During the experience she had short toilet breaks, but then returned to the cage and sprayed one corner with white vinegar to recreate the smell of urine. With the lights remaining on throughout the experience she managed just 20 minutes sleep on a hay bed, reports Surrey Live.
The 44-year-old carried out the experience to raise money to help stop animal testing. She was also hoping to educate people to switch to cruelty-free products.
Anne-Marie, from West Clandon, live-streamed the event on her Facebook page on Sunday, May 15. This was also the last day of Mental Health Awareness Week for loneliness, which she also wanted to raise awareness for.
She told how she spent the 24-hours inside the dog crate which just under one metre high and just over one metre long. She said: “For the whole duration the only small breaks I had were for using the toilet.
“I was completely alone. I also used white vinegar to spray in one corner after each toilet break, to replicate the strong smell of urine, that a dog would experience. I found it eye-opening from a psychological sense – seeing what it could be like for animals in laboratories that are bred for testing.
“There was no stimulation at all like auditory or visually and when I laid down my head was touching one end and my legs had to extend up because there was just no room.”
Anne-Marie, who was assisted by her husband and assessed the safety aspects before the challenge, owns three dogs and is particularly concerned with beagle puppies being bred on puppy farms for testing.

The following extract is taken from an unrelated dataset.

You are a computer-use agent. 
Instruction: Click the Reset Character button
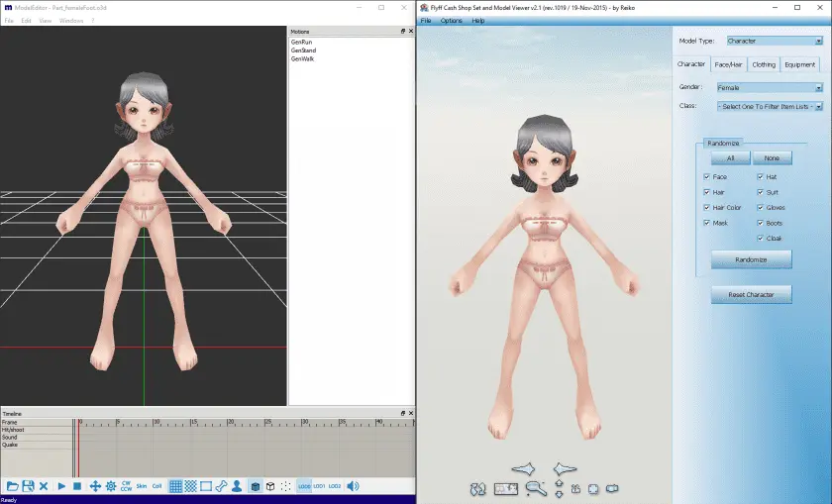[751, 294]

She said: “I’m ashamed to say it but I thought that had ended in the 1970s. But puppies are still being bred for vivisection.
“Some might think it was a bit crazy what I did but I did have my reasons behind it.” The event raised £2,400 for XCellR8, a UK laboratory that creates animal-free testing within industries such as cosmetics and chemicals.

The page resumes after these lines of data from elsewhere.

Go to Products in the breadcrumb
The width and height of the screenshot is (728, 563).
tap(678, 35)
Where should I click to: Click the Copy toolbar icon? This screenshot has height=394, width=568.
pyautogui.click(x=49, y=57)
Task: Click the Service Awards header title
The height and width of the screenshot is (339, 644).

Anne-Marie, who works as a special educational needs tutor and emotional coach, said: “We desperately need to move forward in science because it’s got such a high failure rate and there are moral and ethical reasons why people protest. But the key thing is that they desperately need funding to fund non-animal methods, which is how I came across XCellR8 and their work.”
One of the laboratory’s current projects involves replacing the LD50 toxicity test, a method for determining how poisonous a substance is by testing it on animals. Anne-Marie hopes the money raised will contribute to the project.
She said the response on social media was “huge”. She added: “I’m still getting responses now and people saying how educational it is and that they’d never thought of those sorts of aspects. I think just generally there is a shift amongst the public to move towards non-animal methods.
“As mental health professional with a keen interest in psychology, I can understand now how even small changes in their environment would trigger certain emotional and behavioural responses.”
Anne Marie said it was “pointless” in trying to get comfortable inside the crate and that it took her the rest of the week to recover from the whole experience. She added: “Part of the reason I did it as well was to educate the public to try to move to as cruelty-free products as they can. There are great alternatives out there and the way forward is definitely non-animal testing.
“We pride ourselves on being a nation of dog lovers and sadly it’s still happening in the UK and across the world. It’s thinking about future generations and if we don’t don’t educate them then how are we going to spark that interest in becoming a scientist and looking at non-animal methods?”